▸ **Action item**: Every line of the data must be set down exactly as shown.

____________

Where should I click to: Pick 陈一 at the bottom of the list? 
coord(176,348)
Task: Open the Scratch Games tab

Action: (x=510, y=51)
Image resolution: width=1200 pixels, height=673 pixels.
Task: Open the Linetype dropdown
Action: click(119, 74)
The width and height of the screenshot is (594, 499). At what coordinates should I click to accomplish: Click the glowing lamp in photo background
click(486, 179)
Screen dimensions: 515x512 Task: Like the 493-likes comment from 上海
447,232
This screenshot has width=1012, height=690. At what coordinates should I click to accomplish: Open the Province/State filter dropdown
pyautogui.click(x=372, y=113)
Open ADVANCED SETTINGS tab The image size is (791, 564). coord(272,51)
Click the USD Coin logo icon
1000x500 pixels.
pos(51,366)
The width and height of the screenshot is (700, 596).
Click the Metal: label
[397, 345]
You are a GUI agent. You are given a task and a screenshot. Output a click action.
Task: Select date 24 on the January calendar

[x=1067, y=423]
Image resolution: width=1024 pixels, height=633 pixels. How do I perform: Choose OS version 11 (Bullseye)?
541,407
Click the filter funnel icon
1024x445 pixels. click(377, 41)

____________

▸ **Exercise answer**:
Where should I click to: Pick 陈一 at the bottom of the list? 
coord(176,348)
Task: Open the Scratch Games tab

Action: (x=510, y=51)
Image resolution: width=1200 pixels, height=673 pixels.
Task: Open the Linetype dropdown
Action: click(119, 74)
The width and height of the screenshot is (594, 499). At what coordinates should I click to accomplish: Click the glowing lamp in photo background
click(486, 179)
Screen dimensions: 515x512 Task: Like the 493-likes comment from 上海
447,232
This screenshot has width=1012, height=690. At what coordinates should I click to accomplish: Open the Province/State filter dropdown
pyautogui.click(x=372, y=113)
Open ADVANCED SETTINGS tab The image size is (791, 564). coord(272,51)
Click the USD Coin logo icon
1000x500 pixels.
pos(51,366)
The width and height of the screenshot is (700, 596).
Click the Metal: label
[397, 345]
You are a GUI agent. You are given a task and a screenshot. Output a click action.
Task: Select date 24 on the January calendar

[x=1067, y=423]
Image resolution: width=1024 pixels, height=633 pixels. How do I perform: Choose OS version 11 (Bullseye)?
541,407
Click the filter funnel icon
1024x445 pixels. click(377, 41)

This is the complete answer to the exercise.